Gérson Records

Li agora há pouco no Violão Clássico Weblog a respeito das três indicações que o Duo Assad recebeu no Prêmio TIM, através de dois CDs: Two concertos por two guitars e Lo que Vendrá, do selo brasileiro Rob Digital. Chamou-me a atenção duas coisas que não batiam:

  • A proposta do Prêmio Tim é divulgar a produção atual da música brasileira (neste caso, os melhores de 2006), ou desenterrar cacarecos? É que esses dois CDs, na realidade, são um pouquinho mais velhos do que os demais concorrentes: ambos foram lançados originalmente no exterior pelo selo belga GHA Records e estão em catálogo há mais de 15 anos. O primeiro foi lançado em 1991 e o segundo, cujo título original é Gnattali, Rodrigo, Piazzolla, é de 1984 (!!!) e foi relançado em CD em 1993.
  • Sérgio e Odair concorrem como melhores solistas – o terceiro concorrente é o bandolinista Hamilton de Holanda – tendo como referência de seu trabalho solo a performance de ambos executada em um disco de música de câmara. Os dois somente tocam em duo. Não há nenhuma faixa em que qualquer um deles toque como solista. É sério, podem conferir.

E aí, como fica?

Não desmerecendo o reconhecimento que estes discos e seus artistas devem ter – e que injustamente este país ainda não o fez – mas essa indicação é uma tremenda palhaçada e isso só mostra o engodo que é esse tal Prêmio Tim.
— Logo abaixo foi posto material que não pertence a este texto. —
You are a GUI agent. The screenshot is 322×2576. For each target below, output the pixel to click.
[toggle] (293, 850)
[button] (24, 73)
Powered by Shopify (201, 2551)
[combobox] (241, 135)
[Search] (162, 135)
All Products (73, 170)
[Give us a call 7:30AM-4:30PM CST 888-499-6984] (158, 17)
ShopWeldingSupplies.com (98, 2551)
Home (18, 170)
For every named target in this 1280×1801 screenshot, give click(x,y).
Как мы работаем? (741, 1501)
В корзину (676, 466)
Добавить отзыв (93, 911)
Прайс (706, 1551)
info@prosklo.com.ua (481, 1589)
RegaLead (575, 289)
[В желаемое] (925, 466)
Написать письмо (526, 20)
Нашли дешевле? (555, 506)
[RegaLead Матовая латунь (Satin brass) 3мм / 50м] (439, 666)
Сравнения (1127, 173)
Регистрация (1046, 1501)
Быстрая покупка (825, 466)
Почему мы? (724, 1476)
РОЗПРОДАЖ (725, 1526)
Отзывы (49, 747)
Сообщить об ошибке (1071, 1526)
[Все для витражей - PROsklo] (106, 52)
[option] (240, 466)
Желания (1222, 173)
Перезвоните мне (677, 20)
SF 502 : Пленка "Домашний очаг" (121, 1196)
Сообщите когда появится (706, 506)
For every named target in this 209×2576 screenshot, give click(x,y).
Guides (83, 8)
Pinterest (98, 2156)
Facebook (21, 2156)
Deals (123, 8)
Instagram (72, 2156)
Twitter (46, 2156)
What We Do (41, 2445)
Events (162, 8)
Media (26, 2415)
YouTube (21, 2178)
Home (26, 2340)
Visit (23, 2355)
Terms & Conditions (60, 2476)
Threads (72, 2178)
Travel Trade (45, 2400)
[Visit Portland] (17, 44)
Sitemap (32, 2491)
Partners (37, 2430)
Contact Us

Sobre a indicação para solistas do duo, fico imaginando a capacidade sobrenatural que esses jurados tiveram ao ouvir, com tamanha percepção e sensibilidade, um CD que apresenta unicamente o trabalho de música de câmara de dois músicos, tocando o mesmo instrumento e executando apenas repertório de câmara, para discernir, desvencilhar por completo a performance de cada um deles como se o trabalho fosse de um solista. O que é agora? Querem fazer um revival tupiniquim da nomeação de Geena Davis e Susan Sarandon para o Oscar de melhor atriz em Thelma e Louise para dar emoção ao concurso? Se fosse uma indicação deveras séria para solista, tanto Sérgio como Odair possuem trabalhos como solista dignos de ganhar Grammy, como aliás já concorreram uma vez.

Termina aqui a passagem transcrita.